PGMs capture domain knowledge as relationships between variables and represent joint probabilities. They are used in a range of applications.

Probability maps an event to a real value between 0 and 1 and can be interpreted as a measure of the frequency of occurrence (frequentist view) or as a degree of belief in that occurrence (Bayesian view). Concepts of random variables, conditional probabilities, Bayes' theorem, chain rule, marginal and conditional independence and factors form the foundations to understanding PGMs. MAP and Marginal Map queries are ways to ask questions about the variables and relationships in the graph.

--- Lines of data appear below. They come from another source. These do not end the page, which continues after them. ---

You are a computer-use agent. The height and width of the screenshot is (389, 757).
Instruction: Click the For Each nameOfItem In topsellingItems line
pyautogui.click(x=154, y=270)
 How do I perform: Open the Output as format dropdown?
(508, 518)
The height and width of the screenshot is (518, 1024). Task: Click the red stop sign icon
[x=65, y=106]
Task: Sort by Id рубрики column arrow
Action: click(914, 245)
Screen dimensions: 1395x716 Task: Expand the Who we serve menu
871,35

The structure of graphs and their properties such as paths, trails, cycles, sub-graphs, and cliques are vital to the understanding of Bayesian networks. Representation, Inference, and Learning form the core elements of networks that help us capture, extract, and make predictions using these methods. From the representation of graphs, we can reason about the flow of influence and detect independencies that help reduce the computational load when querying the model. Junction trees, variable elimination, and belief propagation methods likewise make inference from queries more tractable by reductive steps. Learning from Bayesian networks involves generating the structure and model parameters from the data. We discussed several methods of learning parameters and structure.

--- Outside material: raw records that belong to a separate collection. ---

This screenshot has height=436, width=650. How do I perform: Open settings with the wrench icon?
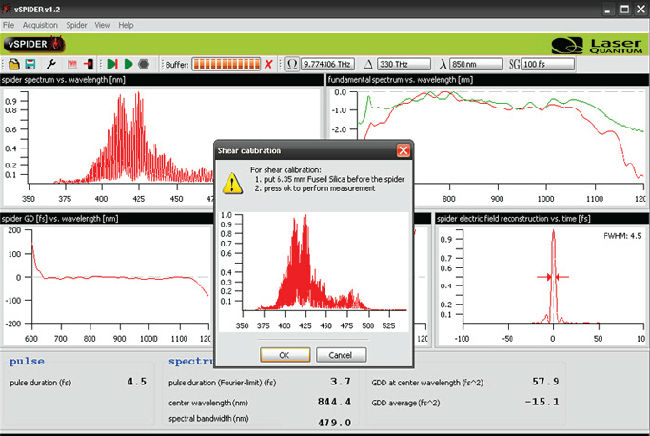52,64

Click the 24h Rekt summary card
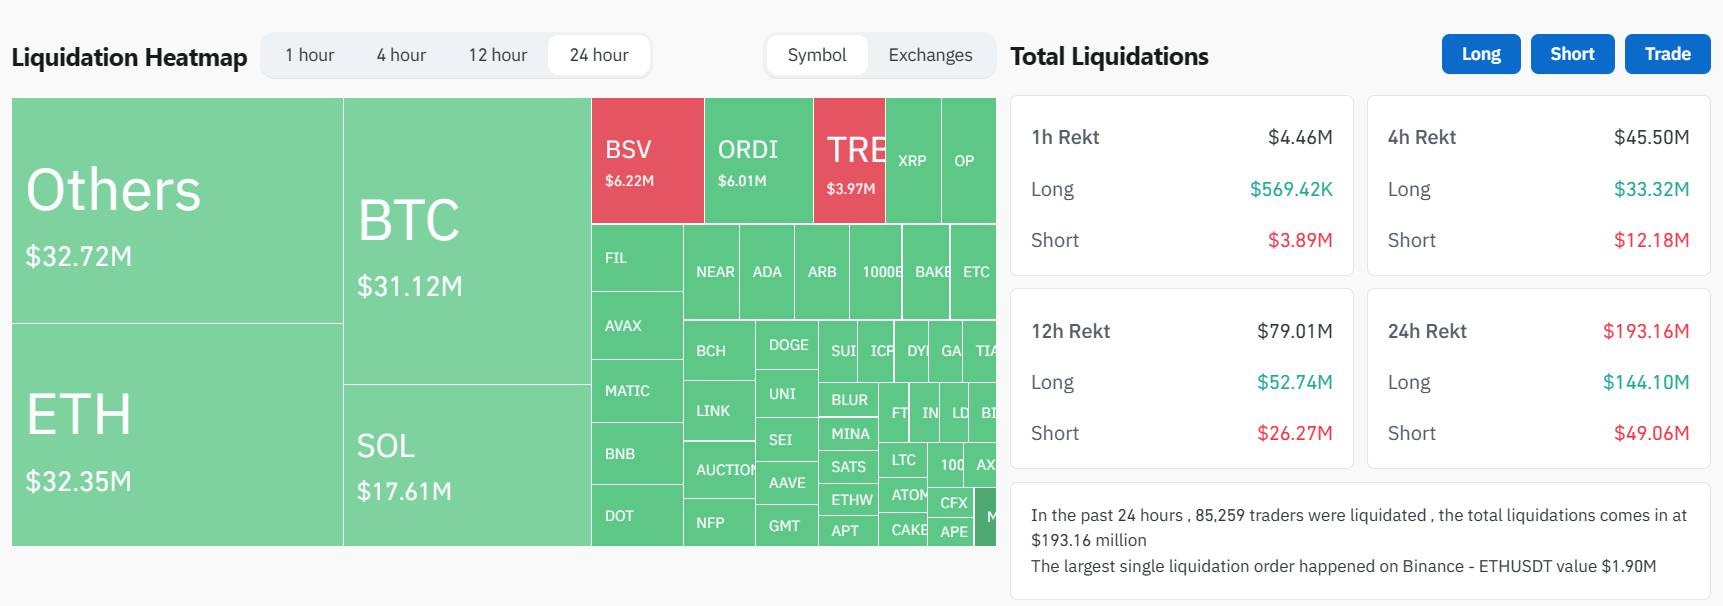[1537, 379]
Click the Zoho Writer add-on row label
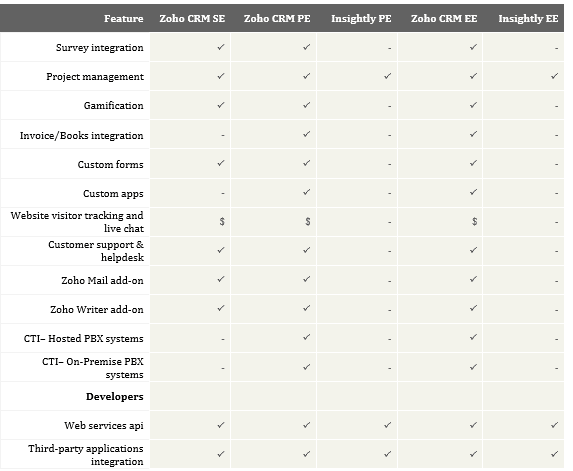Viewport: 573px width, 471px height. 97,309
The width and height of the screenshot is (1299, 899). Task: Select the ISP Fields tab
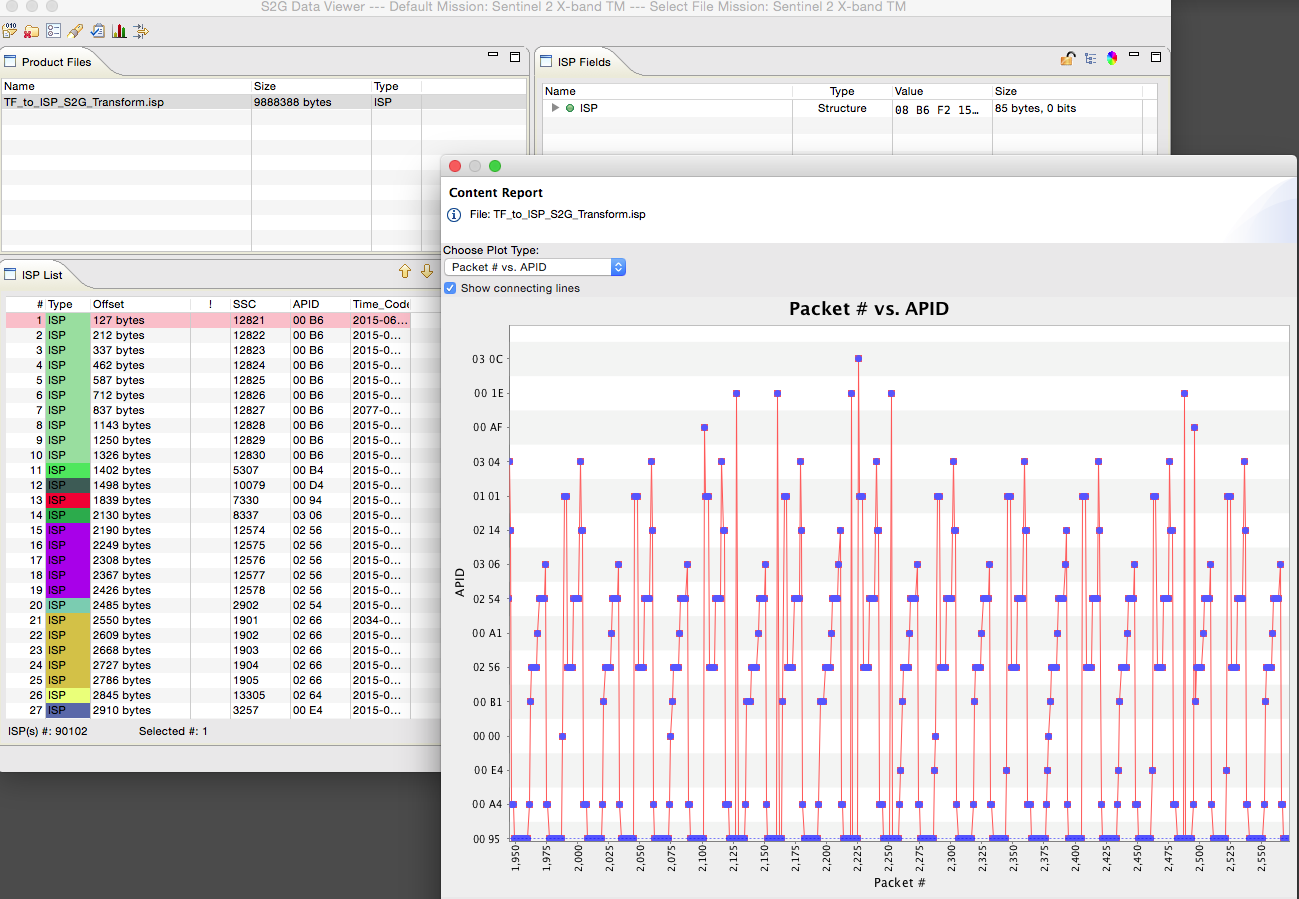point(584,62)
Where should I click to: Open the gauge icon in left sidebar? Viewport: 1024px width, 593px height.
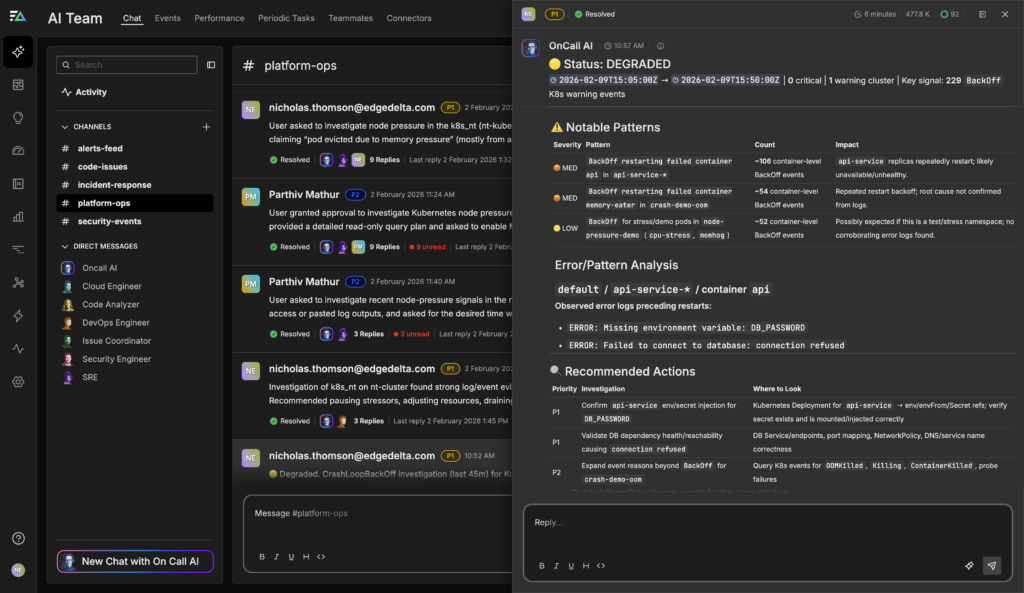pyautogui.click(x=18, y=151)
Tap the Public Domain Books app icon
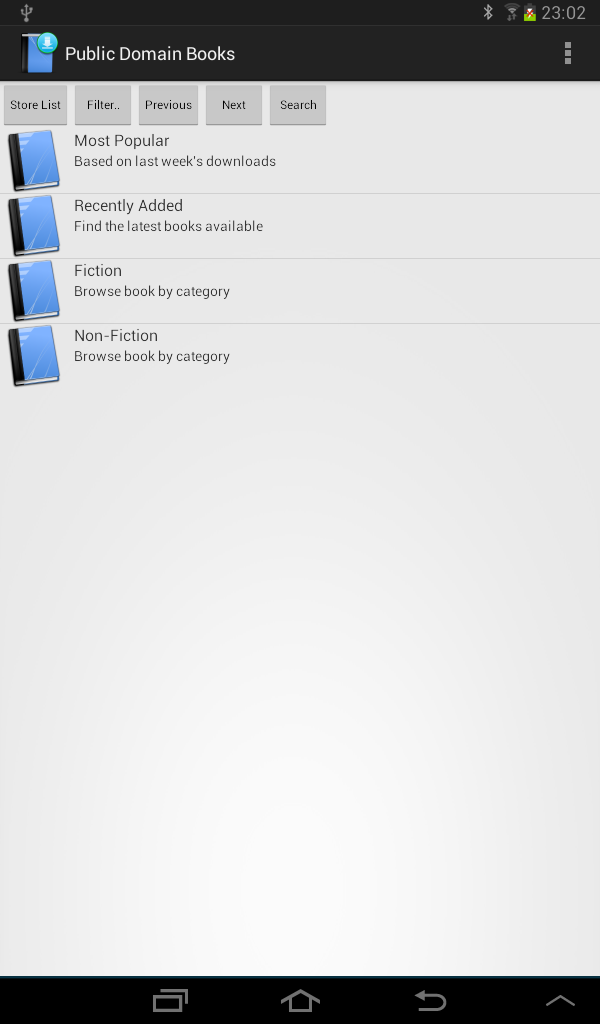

Markov networks (MN), which have undirected edges, also contain interactions that can be captured using parameterization techniques such as Gibbs parameterization, Factor Graphs, and Log-Linear Models. Independencies in MN govern flows of influence, as in Bayesian networks. Inference techniques are also similar. Learning of parameters and structure in MN is hard, and approximate methods are used. Specialized networks such as Tree augmented networks (TAN) make assumptions of independence amongst nodes and are very useful in some applications. Markov Chains and hidden Markov models are other specialty networks that also find application in a range of fields.

Open Markov and Weka Bayesian Network GUI are introduced as Java-based tools for PGMs. The case study in this chapter used Bayesian Networks to learn from the UCI Adult census dataset and its performance was compared to other (non-PGM) classifiers.